3.6. Gene Set Enrichment Analysis (GSEA) and Gene Set Variation Analysis (GSVA)
Since the immune infiltration analysis did not yield significant results, GSEA and GSVA were performed to further explore the potential differences in the molecular mechanisms between the good-prognosis and poor-prognosis groups. As shown in Figures 7(a)–7(h), the “ribosome,” “intestinal immune network for IgA production,” “systemic lupus erythematosus,” “asthma,” “nod like receptor signaling,” “glycosaminoglycan degradation,” “viral myocarditis,” and “cell adhesion molecules cams” pathways were found to be significantly enriched in the poor-prognosis group. Moreover, GSVA demonstrated that “peroxisome,” “myc targets V2,” “uv response up,” and “cholesterol homeostasis” were the hallmark pathways modulated in the poor-prognosis group (t value > 2) (Figure 7(i)). This implied that these pathways or the genes regulating them could play an important role in promoting the progression of PTC.
Figure 7
(a–h) Gene Set Enrichment Analysis (GSEA) and (i) Gene Set Variation Analysis (GSVA) in the entire cohort.

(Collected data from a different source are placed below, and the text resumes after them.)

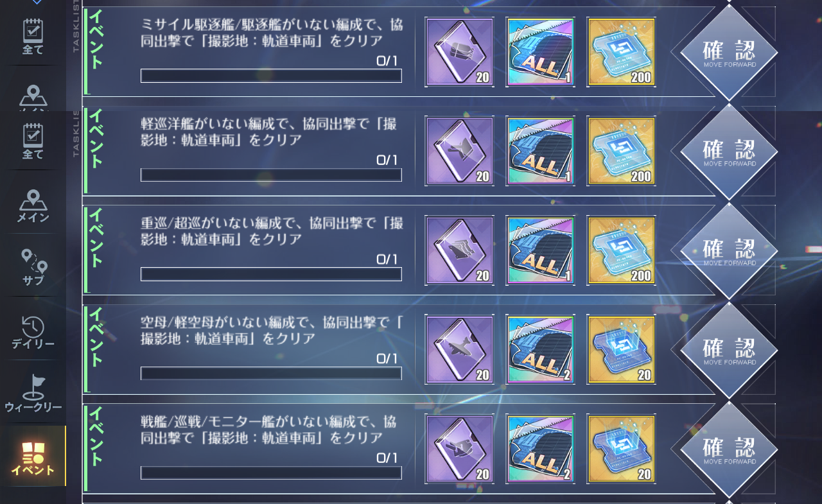822x504 pixels.
Task: Switch to the ウィークリー tasks tab
Action: click(x=33, y=392)
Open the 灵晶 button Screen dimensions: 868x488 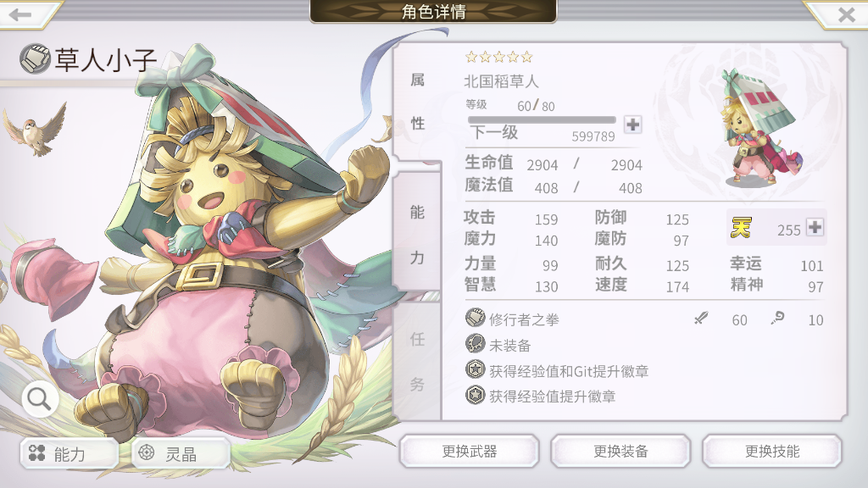pyautogui.click(x=181, y=454)
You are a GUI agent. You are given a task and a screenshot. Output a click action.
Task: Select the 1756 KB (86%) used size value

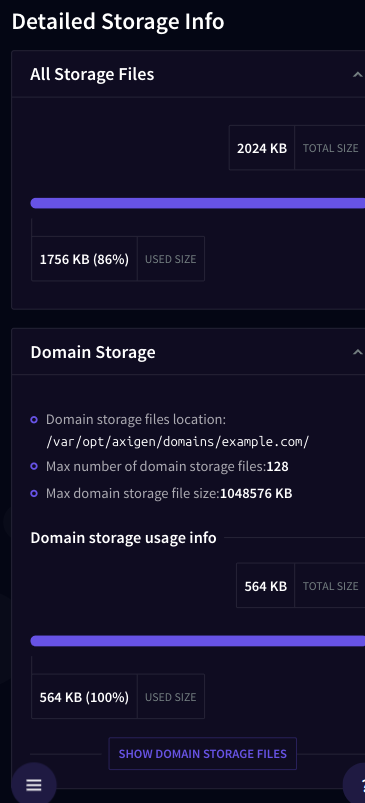tap(84, 259)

3.7. Construction of a ceRNA Regulatory Network
95 DEmiRNAs (Table S5) and 839 DElncRNAs (Table S6) between the normal and PTC samples in the TCGA-THCA dataset were screened (Figures 8(a) and 8(b)). A total of 54 DElncRNAs and 10 DEmiRNAs were paired into 151 DElncRNA-DEmiRNA interactions, whereas 10 DEmiRNAs and 4 DEmRNAs were matched to form 15 pairs of DEmiRNA-DEmRNA interactions (Table S7). Consequently, the lncRNA-miRNA-mRNA ceRNA regulatory network, which contained 68 distinct nodes and 166 edges was constructed (Figure 8(c)). Among these, DElncRNAs and DEmiRNAs, KM curves showed that one lncRNA (MIR181A2HG) and one miRNA (hsa−mir−375) could serve as potential protective biomarkers in PTC patients (Figures 8(d) and 8(e)).
Figure 8
Construction of a ceRNA regulatory network. (a, b) DElncRNAs and DEmiRNAs between the normal tissues and PTC tissues in the TCGA-THCA dataset. (c) CeRNA network in TCGA-THCA dataset. Blue, yellow, and red represent DElncRNAs, DEmiRNAs, and DEmRNAs, respectively. (d, e) The KM curves of MIR181A2HG and hsa-mir-375.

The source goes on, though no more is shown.